Keith Devlin's quote is very touching.

If we redefined pi as the ratio of the circumference to the radius of the circle, wouldn't e^i pi be equal to 1 instead of -1? In my opninion this would be an even nicer equation.

@Jordy41 That number is τ(tau). You can read more about it at tauday(dot)com

the formula is not paradoxical, if you understand it it accords perfectly with your intuition. i think the reason it amazes people is because 1) pi is considered to be something to do with circles, whilst more fundamentally its a special distance for a function satisfying f''=-f, and 2) exp(z) is often written e^z since exp(z) still satisfies the laws of indices, whilst e^z hasn’t any meaning apart from plugging z into the Taylor expansion for e^x, x real

i was just trying to learn about imaginary numbers and i stumbled upon this....im scared

i find this theorem beautiful and I am half way through my mathematics degree.

Higher mathematics is REQUIRED for most modern forms of engineering. There are certain things you can build without higher mathematics and there are certain things that absolutely require it.

Most modern electrical technology relies upon higher mathematics. All electromagnetic wave connected technology rely upon Maxwell's equations. GPS relies upon mathematics, cell phones, computer science algorithms, TVs, and most modern technology

Without higher mathematics we'd be living in the stone age

"QED mother fuckers!" - Euler

very interesting video.....only pornographers will dislike this vidoe .....lmao :)
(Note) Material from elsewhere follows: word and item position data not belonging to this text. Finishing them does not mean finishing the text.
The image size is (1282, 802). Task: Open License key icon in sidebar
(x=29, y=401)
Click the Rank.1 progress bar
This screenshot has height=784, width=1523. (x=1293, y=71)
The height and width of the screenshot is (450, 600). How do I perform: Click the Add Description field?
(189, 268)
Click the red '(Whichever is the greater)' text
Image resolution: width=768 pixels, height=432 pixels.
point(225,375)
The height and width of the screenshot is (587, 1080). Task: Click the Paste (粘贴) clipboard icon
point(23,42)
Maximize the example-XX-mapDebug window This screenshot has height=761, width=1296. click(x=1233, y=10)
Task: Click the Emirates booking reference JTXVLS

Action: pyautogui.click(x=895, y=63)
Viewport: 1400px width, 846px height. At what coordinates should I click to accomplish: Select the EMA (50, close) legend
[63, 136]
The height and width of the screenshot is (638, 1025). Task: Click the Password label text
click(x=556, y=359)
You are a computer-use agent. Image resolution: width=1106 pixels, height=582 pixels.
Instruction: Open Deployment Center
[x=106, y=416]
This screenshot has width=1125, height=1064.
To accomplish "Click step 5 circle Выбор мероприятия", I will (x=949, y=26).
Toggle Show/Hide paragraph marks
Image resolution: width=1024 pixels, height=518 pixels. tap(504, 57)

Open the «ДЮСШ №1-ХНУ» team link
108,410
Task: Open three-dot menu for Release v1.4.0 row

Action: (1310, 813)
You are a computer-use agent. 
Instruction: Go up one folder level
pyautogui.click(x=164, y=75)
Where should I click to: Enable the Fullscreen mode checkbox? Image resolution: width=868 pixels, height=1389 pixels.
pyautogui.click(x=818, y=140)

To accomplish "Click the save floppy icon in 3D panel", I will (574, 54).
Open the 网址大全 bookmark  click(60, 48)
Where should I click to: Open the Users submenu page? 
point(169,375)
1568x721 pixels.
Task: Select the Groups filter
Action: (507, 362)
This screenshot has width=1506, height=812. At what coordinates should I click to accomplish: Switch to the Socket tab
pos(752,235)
Mathematics is to Physics as Masturbation is to Sex.

Nice synching with the music.

what a load of rubbish. what possible use could this have anyway? maths is horsecrap. all you need is centimetres and millimetres to build stuff. ,maths is just make a hoo hoo out of nothing. so what is 10 boxes fit in a box x 10? its obvious.

@plasticspastic201 what a fuckin idiot,,,just cm and mm needed to build stuff?

Try inventing a radio without Maxwell's equations.....oh wait you can't invent a radio without Maxwell's equations, it's virtually impossible to do so

Higher mathematics is what made most electrical technology possible! Not simple arithmetic.

Without higher mathematics all technology relying on electromagnetic waves and communication wouldn't be possible!

@itsnobody hey internet tough guy, you still havent expalined what use this dumbass equation has. i can tell you .. nothing. thats right. I can build a radio without any stupid ass equations.

eletromagnetics was around along time before maths. highter maths is just used to check stuff. we build something and use the maths to check it it functioning as in the design. you ass!

@plasticspastic201 "electromagnets was around a long time before maths"

Hans Christian Oersted first demonstrated that electromagnets could be made in 1820. Math didn't exist before 1820. I don't want to live on this planet anymore

@jonny34351 lol @ not wanting to live here anymore... i feel the same too many time... neo, i believe!

@plasticspastic201

Are you serious? Math is the foundation of physics; without math physics would just be trial and error. Building satelites through trial and error would not have been accomplished. Nor would building computers or the internet or most other modern technologies have been through trial and error.

Also, as someone else said, electromagnetism is a fairly recent invention compared to math (which is >2500 years old).

@JohnnyRedzin computers are just 1's and 0's so there goes your math theory about that. maths is just used to create hogwash and "jobs for the boys" any fool with a calculator can work out the length of a piece to cut or just with a ruler. certainly dumbass equations are never needed in real world physics. it is just an excuse for hippies to ponce off the state fro 10 years after leaving school and not to get a proper job.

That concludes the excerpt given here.